December brings not only the holiday season but also one of the best meteor showers of the year. The Geminid meteor shower is expected to peak in 2023, on the morning of December 14. The Geminids are a reliable shower for those who watch around 2 a.m. local time from a dark-sky location. Under ideal conditions, you might catch up to 150 Geminid meteors per hour. However, this number is subject to change based on various factors such as the time of day, location, and weather conditions.
A dark sky area is a location that has been designated as a place where the night sky is protected from light pollution. These areas are typically located far away from cities and other sources of artificial light, and they are often home to some of the darkest skies in the world.
The International Dark-Sky Association (IDA) is an organization that works to protect the night skies by promoting responsible lighting practices and raising awareness about the importance of preserving the natural beauty of the night sky. The IDA has established a certification program for dark sky areas, which includes parks, reserves, sanctuaries, and other protected areas around the world.
Some of the criteria that must be met for an area to be certified as a dark sky area include the following:
- The area must have a nighttime environment that is free from light pollution.

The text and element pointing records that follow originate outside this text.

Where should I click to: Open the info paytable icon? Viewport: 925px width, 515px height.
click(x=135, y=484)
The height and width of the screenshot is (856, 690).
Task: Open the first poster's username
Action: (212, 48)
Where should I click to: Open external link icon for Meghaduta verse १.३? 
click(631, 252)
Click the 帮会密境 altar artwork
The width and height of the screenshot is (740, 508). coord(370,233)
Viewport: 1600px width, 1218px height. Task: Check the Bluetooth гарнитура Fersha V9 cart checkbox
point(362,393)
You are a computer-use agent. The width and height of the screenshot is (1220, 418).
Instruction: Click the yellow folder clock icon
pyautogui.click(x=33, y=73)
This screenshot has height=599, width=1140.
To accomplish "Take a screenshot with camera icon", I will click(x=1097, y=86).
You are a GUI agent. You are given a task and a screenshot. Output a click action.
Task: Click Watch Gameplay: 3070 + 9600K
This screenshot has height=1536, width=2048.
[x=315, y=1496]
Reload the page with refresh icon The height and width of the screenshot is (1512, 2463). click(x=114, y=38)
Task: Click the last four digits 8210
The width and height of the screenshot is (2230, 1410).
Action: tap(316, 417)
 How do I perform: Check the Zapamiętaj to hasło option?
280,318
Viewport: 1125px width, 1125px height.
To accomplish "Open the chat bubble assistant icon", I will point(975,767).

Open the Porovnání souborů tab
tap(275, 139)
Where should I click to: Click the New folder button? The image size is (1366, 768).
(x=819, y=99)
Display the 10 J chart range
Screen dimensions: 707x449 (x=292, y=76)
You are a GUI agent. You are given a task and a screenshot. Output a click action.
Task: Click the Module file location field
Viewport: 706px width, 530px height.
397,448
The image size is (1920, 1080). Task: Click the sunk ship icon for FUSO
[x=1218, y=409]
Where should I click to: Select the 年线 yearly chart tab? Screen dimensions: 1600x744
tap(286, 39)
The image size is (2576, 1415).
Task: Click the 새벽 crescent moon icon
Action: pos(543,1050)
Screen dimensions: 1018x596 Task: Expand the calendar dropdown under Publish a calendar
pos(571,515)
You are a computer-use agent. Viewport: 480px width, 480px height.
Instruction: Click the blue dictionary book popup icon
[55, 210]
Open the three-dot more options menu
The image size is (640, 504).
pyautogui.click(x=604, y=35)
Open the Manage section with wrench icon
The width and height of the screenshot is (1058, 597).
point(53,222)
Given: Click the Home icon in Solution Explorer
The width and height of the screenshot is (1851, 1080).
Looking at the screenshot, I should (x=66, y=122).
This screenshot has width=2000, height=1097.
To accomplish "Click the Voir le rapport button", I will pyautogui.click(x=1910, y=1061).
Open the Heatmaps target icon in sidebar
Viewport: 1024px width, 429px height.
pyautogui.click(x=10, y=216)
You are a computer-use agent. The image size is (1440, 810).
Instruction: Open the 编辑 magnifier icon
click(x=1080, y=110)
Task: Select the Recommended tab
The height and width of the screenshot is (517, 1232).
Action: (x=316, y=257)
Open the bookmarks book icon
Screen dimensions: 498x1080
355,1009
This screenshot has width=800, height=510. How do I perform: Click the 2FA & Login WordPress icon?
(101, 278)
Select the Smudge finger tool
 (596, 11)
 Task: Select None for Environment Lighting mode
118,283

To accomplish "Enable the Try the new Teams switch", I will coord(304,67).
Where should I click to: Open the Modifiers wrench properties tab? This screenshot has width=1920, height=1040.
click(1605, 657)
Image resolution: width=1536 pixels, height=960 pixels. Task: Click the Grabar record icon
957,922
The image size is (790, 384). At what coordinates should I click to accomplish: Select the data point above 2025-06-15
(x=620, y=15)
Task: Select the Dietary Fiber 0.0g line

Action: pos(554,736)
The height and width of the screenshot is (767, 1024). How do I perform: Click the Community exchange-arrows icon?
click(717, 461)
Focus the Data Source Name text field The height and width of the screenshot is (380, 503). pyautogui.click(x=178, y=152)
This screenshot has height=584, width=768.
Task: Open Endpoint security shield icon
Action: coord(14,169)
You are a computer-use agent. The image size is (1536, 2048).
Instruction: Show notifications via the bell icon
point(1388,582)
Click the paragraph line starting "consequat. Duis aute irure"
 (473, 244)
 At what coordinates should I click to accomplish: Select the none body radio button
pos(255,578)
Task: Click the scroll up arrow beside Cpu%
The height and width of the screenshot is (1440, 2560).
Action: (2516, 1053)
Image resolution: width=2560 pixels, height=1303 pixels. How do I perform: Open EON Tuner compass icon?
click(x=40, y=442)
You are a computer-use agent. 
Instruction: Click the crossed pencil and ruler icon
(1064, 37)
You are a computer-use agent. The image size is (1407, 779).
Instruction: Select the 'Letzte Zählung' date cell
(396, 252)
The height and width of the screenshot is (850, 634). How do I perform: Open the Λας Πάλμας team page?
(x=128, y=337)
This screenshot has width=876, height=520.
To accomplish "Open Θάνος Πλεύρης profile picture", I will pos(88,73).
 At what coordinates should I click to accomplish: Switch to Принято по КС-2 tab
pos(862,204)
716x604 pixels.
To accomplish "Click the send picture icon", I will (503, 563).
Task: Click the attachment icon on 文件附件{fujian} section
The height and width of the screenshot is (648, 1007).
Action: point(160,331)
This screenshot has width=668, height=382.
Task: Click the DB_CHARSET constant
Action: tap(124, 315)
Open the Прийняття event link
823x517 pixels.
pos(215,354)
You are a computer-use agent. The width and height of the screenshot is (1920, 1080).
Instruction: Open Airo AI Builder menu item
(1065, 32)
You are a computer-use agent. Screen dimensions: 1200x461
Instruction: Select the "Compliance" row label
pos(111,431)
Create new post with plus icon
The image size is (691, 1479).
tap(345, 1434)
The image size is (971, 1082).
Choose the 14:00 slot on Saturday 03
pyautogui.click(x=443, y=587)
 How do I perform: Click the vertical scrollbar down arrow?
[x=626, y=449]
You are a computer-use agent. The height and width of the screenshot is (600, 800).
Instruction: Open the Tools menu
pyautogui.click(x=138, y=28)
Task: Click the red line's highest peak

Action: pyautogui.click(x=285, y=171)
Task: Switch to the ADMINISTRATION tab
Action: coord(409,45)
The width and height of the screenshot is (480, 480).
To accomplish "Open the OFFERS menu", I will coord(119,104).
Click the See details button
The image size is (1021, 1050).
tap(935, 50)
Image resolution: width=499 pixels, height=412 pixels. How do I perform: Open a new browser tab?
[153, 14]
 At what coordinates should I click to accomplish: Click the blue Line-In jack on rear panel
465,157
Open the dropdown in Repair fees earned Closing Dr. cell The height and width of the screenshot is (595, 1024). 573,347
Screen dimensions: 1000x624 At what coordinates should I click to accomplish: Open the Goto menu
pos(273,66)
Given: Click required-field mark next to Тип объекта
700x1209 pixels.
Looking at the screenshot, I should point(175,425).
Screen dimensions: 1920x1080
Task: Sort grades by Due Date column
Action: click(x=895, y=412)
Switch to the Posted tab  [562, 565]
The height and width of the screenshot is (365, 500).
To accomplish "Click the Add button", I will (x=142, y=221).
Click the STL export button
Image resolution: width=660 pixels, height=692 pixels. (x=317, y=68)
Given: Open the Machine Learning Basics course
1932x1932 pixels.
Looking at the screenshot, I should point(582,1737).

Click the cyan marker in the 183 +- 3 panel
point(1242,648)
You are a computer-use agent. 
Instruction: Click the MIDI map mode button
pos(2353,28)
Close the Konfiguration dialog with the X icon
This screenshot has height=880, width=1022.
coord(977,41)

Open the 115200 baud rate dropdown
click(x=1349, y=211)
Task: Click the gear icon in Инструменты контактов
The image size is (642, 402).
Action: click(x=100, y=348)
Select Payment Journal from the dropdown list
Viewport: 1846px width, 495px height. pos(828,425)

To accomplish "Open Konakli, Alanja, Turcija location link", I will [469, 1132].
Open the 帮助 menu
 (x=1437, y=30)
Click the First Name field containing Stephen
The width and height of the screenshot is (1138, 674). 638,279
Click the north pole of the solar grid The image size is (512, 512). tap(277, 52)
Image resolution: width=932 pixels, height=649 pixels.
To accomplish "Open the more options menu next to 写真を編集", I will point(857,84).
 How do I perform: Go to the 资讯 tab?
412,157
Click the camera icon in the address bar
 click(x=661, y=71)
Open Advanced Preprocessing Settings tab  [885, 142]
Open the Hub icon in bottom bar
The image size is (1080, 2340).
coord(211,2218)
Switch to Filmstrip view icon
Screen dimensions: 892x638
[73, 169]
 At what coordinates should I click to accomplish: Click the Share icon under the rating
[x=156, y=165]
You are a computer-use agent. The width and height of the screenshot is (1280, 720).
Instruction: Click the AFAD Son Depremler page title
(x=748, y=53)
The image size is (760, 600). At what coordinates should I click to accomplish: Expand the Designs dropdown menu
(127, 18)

- The area must have a management plan in place to protect the night sky.
- The area must have public education and outreach programs to raise awareness about the importance of dark skies.
The Geminids meteor shower is caused by debris from an asteroid called 3200 Phaethon. Unlike most meteor showers, which are caused by comets, the Geminids are caused by an asteroid with a “rock comet” orbit. The asteroid’s orbit carries it very close to the Sun, less than half the distance of Mercury’s closest approach to the Sun. When the Earth passes through the debris trail left by the asteroid, the debris enters the Earth’s atmosphere and burns up, creating a meteor shower. The Geminids meteor shower was first discovered in 1862. This makes the meteor shower a relatively recent discovery compared to other meteor showers such as the Leonids, which were first observed in 902 AD, and the Perseids, which were first documented in 36 AD.
If you miss the Geminids, you can check out the Ursid (URS) meteor activity begins annually around December 17 and runs for over a week, until the 25th or 26th. This meteor shower is named for its radiant point, which is located near the star Beta Ursae Minoris (Kochab) in the constellation Ursa Minor. So the year while you are checking the skies for Santa you may just see a few meteors as well.